OBJECTIVE: To gain insight into different cerebral amyloid angiopathy (CAA) phenotypes and mechanisms, we investigated cortical superficial siderosis (CSS), a new imaging marker of the disease, and its relation with APOE genotype in patients with pathologically proven CAA, who presented with and without intracerebral hemorrhage (ICH). METHODS: MRI scans of 105 patients with CAA pathologic confirmation and MRI were analyzed for CSS (focal, ≤3 sulci; disseminates, ≥4 sulci) and other imaging markers. We compared pathologic, imaging, and APOE genotype data between subjects with vs without ICH, and investigated associations between CSS and APOE genotype.

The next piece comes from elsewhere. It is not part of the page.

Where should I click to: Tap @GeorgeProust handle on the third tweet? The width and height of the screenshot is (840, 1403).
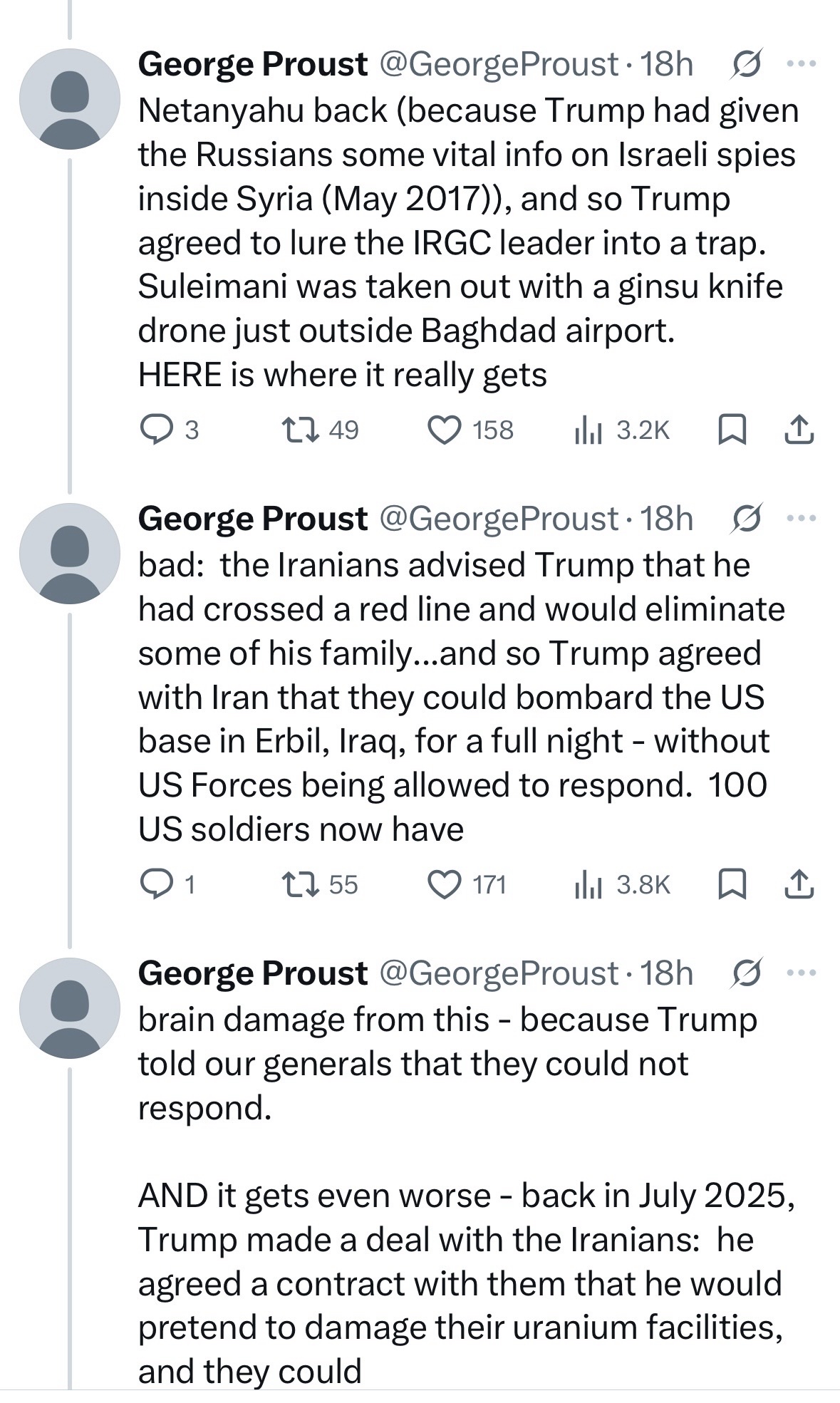[499, 973]
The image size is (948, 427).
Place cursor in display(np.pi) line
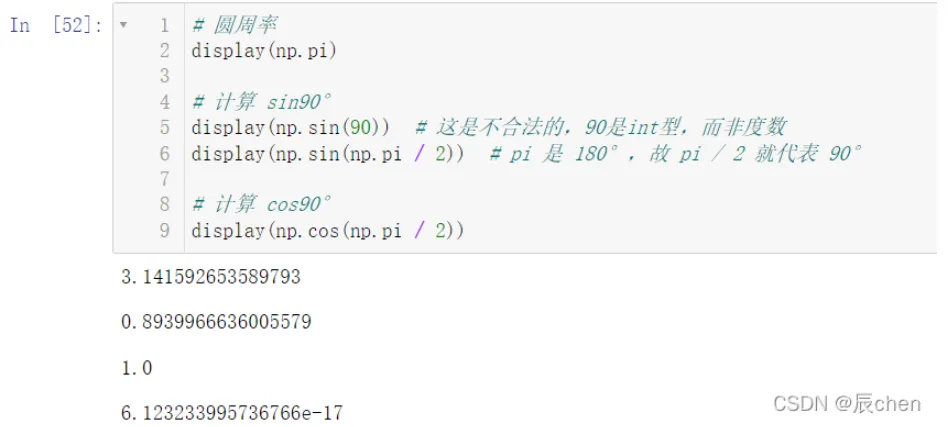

RESULTS: Our cohort consisted of 54 patients with CAA with symptomatic lobar ICH and 51 without ICH. APOE genotype was available in 53 patients. More than 90% of pathology samples in both groups had neuritic plaques, whereas neurofibrillary tangles were more commonly present in the patients without ICH (87% vs 42%, p < 0.0001). There was a trend for patients with CAA with ICH to more commonly have APOE ε2 (48.7% vs 21.4%, p = 0.075), whereas patients without ICH were more likely to be APOE ε4 carriers (85.7% vs 53.9%, p = 0.035). Disseminated CSS was considerably commoner in patients with ICH (33.3% vs 5.9%, p < 0.0001). In logistic regression, disseminated CSS was associated with APOE ε2 (but not APOE ε4) (odds ratio 5.83; 95% confidence interval 1.49-22.82, p = 0.011). CONCLUSIONS: This neuropathologically defined CAA cohort suggests that CSS and APOE ε2 are related to the hemorrhagic expression of the disease; APOE ε4 is enriched in nonhemorrhagic CAA. Our study emphasizes the concept of different CAA phenotypes, suggesting divergent pathophysiologic mechanisms.